結論 原査定を取り消す。 本願の意匠は、登録すべきものとする。
理由 第1 手続の経緯
本願は、平成29年(2017年)5月11日の意匠登録出願であって、平成30年(2018年)4月24日付けの拒絶理由の通知に対し、同年6月18日に意見書が提出されたが、平成31年(2019年)2月28日付けで拒絶査定がなされ、これに対して、令和1年(2019年)6月5日に拒絶査定不服審判の請求がなされたものである。

第2 本願の意匠
本願は、物品の部分について意匠登録を受けようとするものであり、本願の意匠(以下「本願意匠」という。)は、願書及び願書に添付した図面の記載によれば、意匠に係る物品を「ランキング表示機能付き電子計算機」とし、その形状、模様若しくは色彩又はこれらの結合(以下、「形状、模様若しくは色彩又はこれらの結合」を「形態」という。)を願書の記載及び願書に添付した図面に記載されたとおりとしたものであって、願書の記載によれば、意匠に係る物品の説明を「本物品は、ランキングを表示する機能を備えた電子計算機である。正面図に表された画像は、各種カテゴリにおいて順位付けした情報を、ランキング形式で表示するものである。具体的には、ランキング対象に基づく1つの評価情報が1つの評価情報領域に表示されるものであって、参考図に示すように、評価情報領域内に配された円形状の図形の内部に、ランキングに応じた数字が表示される。評価情報の数に応じて複数の四角形の評価情報領域がランキング順に横方向に並べて表示され、その数によっては行を増やして表示される。これにより、使用者は各種ランキングを容易に把握することができる。」とし、意匠の説明を「実線で表した部分が、部分意匠として意匠登録を受けようとする部分である。」としたものである(以下、本願について意匠登録を受けようとする部分を「本願画像部分」という。)。(別紙参照)

第3 原査定における拒絶の理由
原査定における拒絶の理由は、本願意匠が意匠法第3条第1項柱書に規定する工業上利用することができる意匠に該当しないというものであり、具体的には以下のとおりである。
「『意匠に係る物品』欄及び『意匠に係る物品の説明』欄において、この意匠登録出願の意匠の画像が各種カテゴリーにおいて順位付けした情報をランキング形式で表示するものであることが記載されていますが、ランキング表示に係る画像においては、通常、一種類の対象についてのランキングを表示するものと考えられます。この意匠登録出願の意匠の画像については、具体的に何を対象としたランキングが表示されるのか、また、最終的にどのような機能(例えば、ニュース閲覧、商品検索)を発揮することを目的としているのかが不明確であって、この意匠登録出願の意匠を特定することができません。
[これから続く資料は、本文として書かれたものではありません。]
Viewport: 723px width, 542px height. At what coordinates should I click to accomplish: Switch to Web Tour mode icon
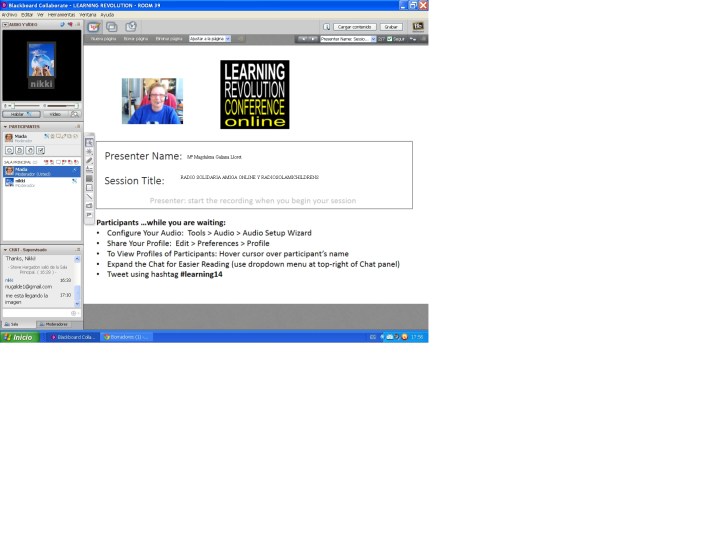pos(130,27)
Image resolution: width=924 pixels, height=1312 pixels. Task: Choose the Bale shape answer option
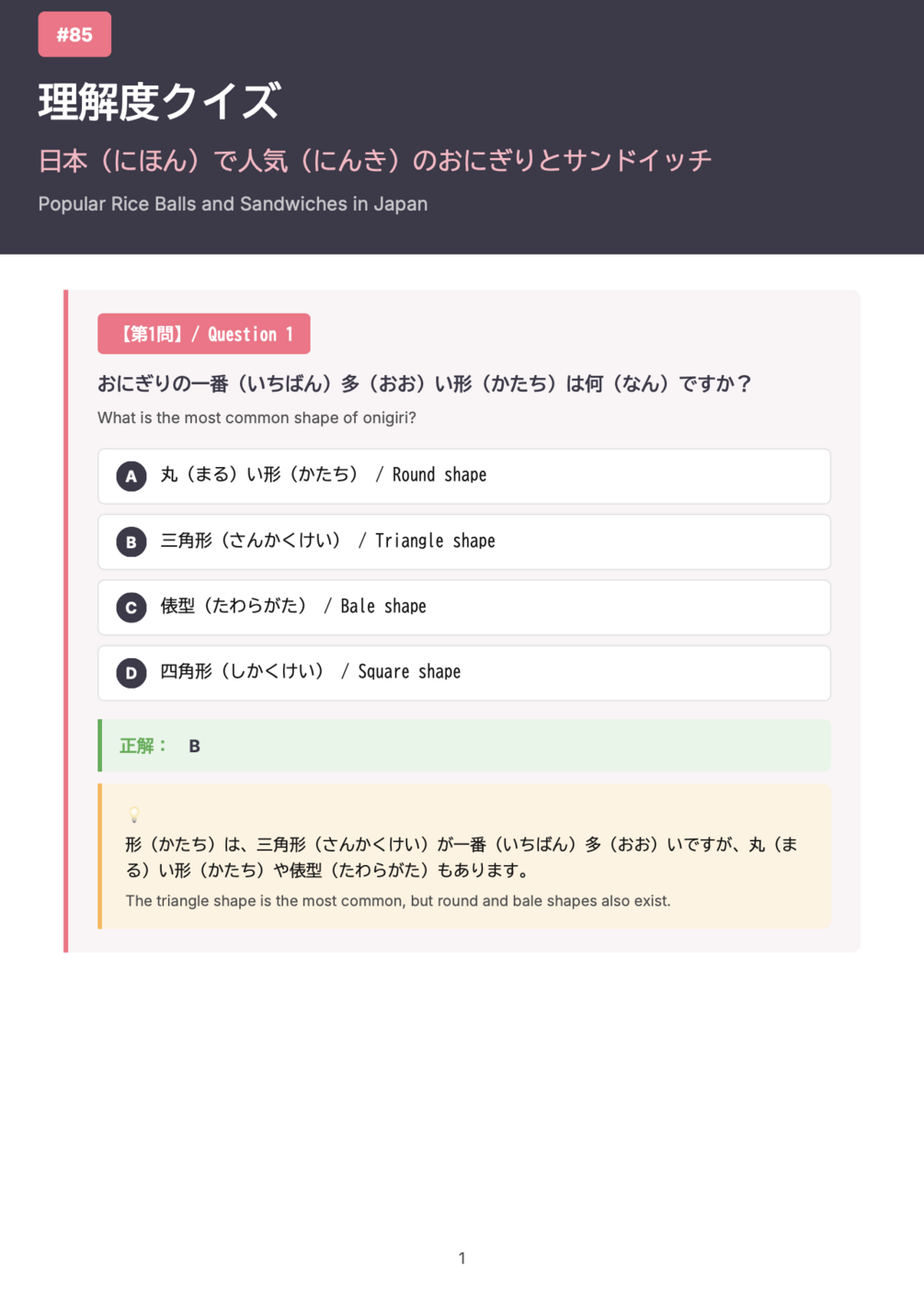pyautogui.click(x=464, y=608)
なお、画像を含む意匠においては、変化する画像が特定の条件を満たす場合には、複数の画像を含んでいても一意匠であると認められますが、原則的に一つの意匠には一つの画像が表されるものです。(意匠審査基準74.7.1.3をご参照下さい。)」

第4 当審の判断
以下、意匠法第3条第1項柱書に規定する工業上利用することができる意匠に該当するか否かについて検討する。

1 本願意匠
当審では、本願意匠について、以下のとおり認定する。
(1)意匠に係る物品
本願意匠の意匠に係る物品(以下「本願物品」という。)は、「ランキング表示機能付き電子計算機」であって、特定の機能(ランキング表示機能)を有する電子計算機である。
(2)本願画像部分の用途及び機能
上記第2の願書の意匠に係る物品の説明の記載によれば、本願画像部分は、「各種カテゴリにおいて順位付けした情報を、ランキング形式で表示するもの」と説明されていることから、その用途及び機能は、スマートフォン等の電子計算機にインターネット等を介してダウンロードして用いられるソフトウエアであって、使用者が、インターネット上でプロバイダーが提供する各種インターネットサイトにアクセスし情報(コンテンツ)を表示させることにより、これと連動して発動し、当該コンテンツの第1位から第5位までをランキング表示する機能と解され、また、この種のランキング表示は、表示機能のほか、評価情報表示領域(以下「表示領域」ともいう。)の1つを選択することによって、表示されるコンテンツの所在する場所(ページ)にジャンプできるようハイパーリンク機能を有することは、当該物品の分野において一般的であるから、本願画像部分は、当該電子計算機の操作の用に供される画像(意匠法第2条第2項の操作画像)といえるものである。
(3)本願画像部分の位置、大きさ及び範囲
本願画像部分は、正面図において、破線によって表した縦横の長さの比率が約1:1.4の表示画面中、上下中央やや上寄りで、右端寄りの位置に配置し、その大きさ及び範囲は、横幅は表示画面の約半分弱で、縦幅は表示画面の約1/11を占めるものである。
(4)本願画像部分の形態
本願画像部分は、外形状を、縦横の長さの比率を約7:50とする横長長方形とし、その内部を縦線で横に5等分して5つの横長長方形の評価情報表示領域に分け、それぞれの表示領域の上端左隅に、直径の長さが表示領域の縦の長さの約1/3の円形模様を設け、その内部中央に左端の領域から順に1から5までの算用数字を1つずつ表し、さらに円形模様の上端中央に両端の長さが円形模様の直径の約1/3強で縦横長さの比率が約8:7とする略M字状の冠模様を一体状に表してメダルに王冠を組み合わせたような模様としている。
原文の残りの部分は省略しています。